Colonoscopy
You know how old stand-up comedians used to start their routines with “A funny thing happened on the way to the theatre…”? Well, a few weeks ago, a funny thing happened me in the airport. I took a quick trip to the bathrooms and was alarmed to discover quite a lot of blood on the toilet paper when I was finishing up. (Oh yeah, this post might ick you out a little bit.) There was more blood on the bowl, the sight of which made me the tiniest bit dizzy. Nothing like being in an airport, on your own and bleeding profusely from the back passage to cause a mild panic.
The thing is, it had happened a couple of times that week already, but this was by far the most frightening experience. And after all that’s happened in the past year with dying parents and cancer-stricken in-laws, I decided to take the sensible route and go see the doctor about the problem.

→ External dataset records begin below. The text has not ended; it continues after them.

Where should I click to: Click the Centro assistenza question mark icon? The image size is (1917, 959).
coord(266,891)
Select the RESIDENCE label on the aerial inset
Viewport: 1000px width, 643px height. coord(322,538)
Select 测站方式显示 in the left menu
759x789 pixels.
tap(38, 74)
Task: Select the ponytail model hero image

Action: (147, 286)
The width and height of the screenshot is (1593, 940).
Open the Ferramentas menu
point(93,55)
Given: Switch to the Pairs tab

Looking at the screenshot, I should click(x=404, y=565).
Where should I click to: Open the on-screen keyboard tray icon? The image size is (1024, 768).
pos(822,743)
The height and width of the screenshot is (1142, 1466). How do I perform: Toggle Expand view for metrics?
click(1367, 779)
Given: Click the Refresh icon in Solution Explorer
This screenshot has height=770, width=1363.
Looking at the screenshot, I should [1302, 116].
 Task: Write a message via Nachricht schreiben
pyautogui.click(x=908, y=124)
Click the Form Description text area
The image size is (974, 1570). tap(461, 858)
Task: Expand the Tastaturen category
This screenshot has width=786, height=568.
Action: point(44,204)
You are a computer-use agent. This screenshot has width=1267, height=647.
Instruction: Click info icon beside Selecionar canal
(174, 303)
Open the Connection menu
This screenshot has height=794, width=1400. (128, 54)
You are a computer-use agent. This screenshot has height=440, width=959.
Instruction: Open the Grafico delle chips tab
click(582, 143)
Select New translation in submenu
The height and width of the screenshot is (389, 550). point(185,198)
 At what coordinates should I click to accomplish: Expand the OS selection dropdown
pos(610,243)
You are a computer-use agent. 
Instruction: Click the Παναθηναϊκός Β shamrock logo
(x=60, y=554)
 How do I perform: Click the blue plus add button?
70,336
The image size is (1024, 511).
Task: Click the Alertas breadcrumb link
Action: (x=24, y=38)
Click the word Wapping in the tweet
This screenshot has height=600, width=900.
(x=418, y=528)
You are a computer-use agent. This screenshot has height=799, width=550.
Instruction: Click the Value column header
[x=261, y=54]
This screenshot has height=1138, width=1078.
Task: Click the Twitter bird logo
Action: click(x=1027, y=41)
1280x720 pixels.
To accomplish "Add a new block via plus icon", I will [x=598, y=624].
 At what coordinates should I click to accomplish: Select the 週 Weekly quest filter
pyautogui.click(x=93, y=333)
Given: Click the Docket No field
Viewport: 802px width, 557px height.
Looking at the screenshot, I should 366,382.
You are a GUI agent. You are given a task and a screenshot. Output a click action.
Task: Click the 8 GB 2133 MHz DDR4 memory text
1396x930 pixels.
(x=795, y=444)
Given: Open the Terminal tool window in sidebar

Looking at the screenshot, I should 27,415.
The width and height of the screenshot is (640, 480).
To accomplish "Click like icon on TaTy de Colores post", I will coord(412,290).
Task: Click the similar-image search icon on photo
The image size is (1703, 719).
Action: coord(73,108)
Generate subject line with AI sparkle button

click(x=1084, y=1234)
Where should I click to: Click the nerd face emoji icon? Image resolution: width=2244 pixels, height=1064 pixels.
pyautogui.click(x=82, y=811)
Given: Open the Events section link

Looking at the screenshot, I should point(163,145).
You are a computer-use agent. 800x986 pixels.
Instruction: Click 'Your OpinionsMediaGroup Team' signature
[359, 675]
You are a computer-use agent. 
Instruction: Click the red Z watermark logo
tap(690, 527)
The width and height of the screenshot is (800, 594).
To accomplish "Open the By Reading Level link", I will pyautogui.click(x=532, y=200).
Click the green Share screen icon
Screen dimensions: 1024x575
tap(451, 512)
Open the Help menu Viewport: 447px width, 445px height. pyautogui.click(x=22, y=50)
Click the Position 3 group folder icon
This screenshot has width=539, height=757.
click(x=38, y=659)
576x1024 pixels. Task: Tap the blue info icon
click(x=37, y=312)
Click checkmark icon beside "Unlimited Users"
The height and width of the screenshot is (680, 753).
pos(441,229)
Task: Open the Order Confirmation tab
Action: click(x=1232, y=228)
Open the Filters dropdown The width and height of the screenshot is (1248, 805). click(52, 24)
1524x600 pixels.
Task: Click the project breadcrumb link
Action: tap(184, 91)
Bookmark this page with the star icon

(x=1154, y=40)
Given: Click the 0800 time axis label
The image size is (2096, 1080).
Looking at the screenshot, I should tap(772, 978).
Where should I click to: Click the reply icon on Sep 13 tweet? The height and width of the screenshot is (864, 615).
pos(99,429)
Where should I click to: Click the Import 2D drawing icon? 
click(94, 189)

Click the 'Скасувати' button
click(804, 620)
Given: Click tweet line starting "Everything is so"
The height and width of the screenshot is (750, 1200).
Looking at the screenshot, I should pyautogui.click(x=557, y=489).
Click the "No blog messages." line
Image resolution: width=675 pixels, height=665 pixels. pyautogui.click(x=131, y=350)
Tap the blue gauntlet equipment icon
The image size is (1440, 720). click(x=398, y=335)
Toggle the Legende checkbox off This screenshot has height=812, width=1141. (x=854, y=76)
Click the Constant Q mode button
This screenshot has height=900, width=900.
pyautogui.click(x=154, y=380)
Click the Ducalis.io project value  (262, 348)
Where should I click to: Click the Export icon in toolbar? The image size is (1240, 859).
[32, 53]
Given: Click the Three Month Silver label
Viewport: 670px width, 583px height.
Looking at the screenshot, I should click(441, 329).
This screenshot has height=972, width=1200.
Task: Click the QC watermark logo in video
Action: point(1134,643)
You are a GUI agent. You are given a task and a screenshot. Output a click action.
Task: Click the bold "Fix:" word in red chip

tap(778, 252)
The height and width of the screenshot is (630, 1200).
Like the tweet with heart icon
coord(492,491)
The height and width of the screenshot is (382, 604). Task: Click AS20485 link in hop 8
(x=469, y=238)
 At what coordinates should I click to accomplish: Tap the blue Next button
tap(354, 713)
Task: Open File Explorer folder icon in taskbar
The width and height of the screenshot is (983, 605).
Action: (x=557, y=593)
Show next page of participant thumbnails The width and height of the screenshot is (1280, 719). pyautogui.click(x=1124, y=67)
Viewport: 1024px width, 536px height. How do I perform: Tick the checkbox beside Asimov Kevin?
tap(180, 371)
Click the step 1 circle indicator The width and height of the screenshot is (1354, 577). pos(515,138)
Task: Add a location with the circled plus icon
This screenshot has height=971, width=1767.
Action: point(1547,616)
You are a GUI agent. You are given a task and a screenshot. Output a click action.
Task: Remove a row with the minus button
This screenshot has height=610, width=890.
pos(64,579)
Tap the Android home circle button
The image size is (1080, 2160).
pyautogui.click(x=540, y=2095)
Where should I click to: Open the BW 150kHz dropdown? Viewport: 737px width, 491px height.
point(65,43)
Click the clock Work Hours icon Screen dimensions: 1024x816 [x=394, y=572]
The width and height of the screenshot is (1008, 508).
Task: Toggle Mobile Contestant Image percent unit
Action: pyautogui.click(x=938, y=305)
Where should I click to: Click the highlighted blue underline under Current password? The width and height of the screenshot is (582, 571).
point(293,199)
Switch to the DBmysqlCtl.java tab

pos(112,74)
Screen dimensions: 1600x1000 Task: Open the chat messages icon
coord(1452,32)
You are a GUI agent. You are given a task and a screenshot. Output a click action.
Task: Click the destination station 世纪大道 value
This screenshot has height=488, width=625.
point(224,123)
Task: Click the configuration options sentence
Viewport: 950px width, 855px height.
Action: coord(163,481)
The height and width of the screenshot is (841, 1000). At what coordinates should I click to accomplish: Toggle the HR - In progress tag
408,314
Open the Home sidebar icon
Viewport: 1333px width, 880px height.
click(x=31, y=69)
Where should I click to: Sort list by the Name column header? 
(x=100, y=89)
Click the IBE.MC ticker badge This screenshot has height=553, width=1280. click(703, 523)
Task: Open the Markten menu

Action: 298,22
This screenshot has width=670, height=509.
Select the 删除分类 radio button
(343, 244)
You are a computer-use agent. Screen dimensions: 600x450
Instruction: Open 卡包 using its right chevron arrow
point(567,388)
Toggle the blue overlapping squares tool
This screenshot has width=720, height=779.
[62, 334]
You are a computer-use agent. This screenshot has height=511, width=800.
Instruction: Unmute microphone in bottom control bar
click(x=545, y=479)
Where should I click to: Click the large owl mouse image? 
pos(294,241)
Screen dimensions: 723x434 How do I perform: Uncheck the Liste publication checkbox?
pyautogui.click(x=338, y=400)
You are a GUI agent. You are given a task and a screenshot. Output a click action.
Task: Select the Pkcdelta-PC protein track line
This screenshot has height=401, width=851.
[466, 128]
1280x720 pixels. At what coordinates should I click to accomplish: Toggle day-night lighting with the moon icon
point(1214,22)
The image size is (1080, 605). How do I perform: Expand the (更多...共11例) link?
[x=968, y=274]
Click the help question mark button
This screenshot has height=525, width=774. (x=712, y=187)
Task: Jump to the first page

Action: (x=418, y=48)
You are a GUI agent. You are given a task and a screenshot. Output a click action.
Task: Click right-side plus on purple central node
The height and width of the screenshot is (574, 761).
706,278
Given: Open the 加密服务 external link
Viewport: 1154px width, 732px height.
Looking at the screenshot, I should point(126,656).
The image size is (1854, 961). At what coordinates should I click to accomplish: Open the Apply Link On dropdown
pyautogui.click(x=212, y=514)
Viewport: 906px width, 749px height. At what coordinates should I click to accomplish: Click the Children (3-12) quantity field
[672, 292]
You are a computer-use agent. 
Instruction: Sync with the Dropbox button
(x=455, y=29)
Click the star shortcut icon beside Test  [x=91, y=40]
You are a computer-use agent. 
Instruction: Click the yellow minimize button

Beyond fart jokes, I’d imagine most guys don’t like talking about medical problems with their backsides. So doctors be warned – if we show up asking for you to check out our rectums, then there’s a fair bit of anxiety lurking in the background. Otherwise, we’d just shelve the problem and ignore it.
Luckily, my GP decided my symptoms were serious enough to warrant a rectal examination. Which was uncomfortable for all concerned. On reflection, I’m glad I didn’t make that quip about “Now you’ll have to marry me!” when he withdrew his fingers. Why? Because he asked if I’d been having the bum sex. Er…no mate, I’m married. With kids. “Oh well, we have to ask,” he waved the topic away. But now I’m paranoid. Do I have an ass that looks like it’s being penetrated by beefy blokes on a regular basis? Oh dear.
Anyway, this leads me swiftly on to a colonoscopy. Just to be on the safe side, the GP referred me to another doctor. We took it private and the consultant recommended a colonoscopy for piece of mind. And about £1,400. Ouch. Thankfully we have insurance we’ve been itching to spend on buttcams.
The prep was worse than the actual procedure. Not only did I have to go without food since lunchtime the previous day, but I had to take this formula which turned me into a walking human power-hose. It was horrible, and I effectively lived on the toilet for almost a whole day. Not fun.
Luckily, and to wrap up my grossest post ever, the whole procedure was over in 15 minutes, with a clean bill of health. As uncomfortable as the camera bit was, I was facing the screen, so I could see all the hot intestinal action. I did wonder for a minute before the procedure if I swallowed a tiny sign saying “You are here”, would it get far enough down to be seen on the colonoscopy!
I’m only a tiny bit miffed they didn’t offer me a DVD of the buttcam footage.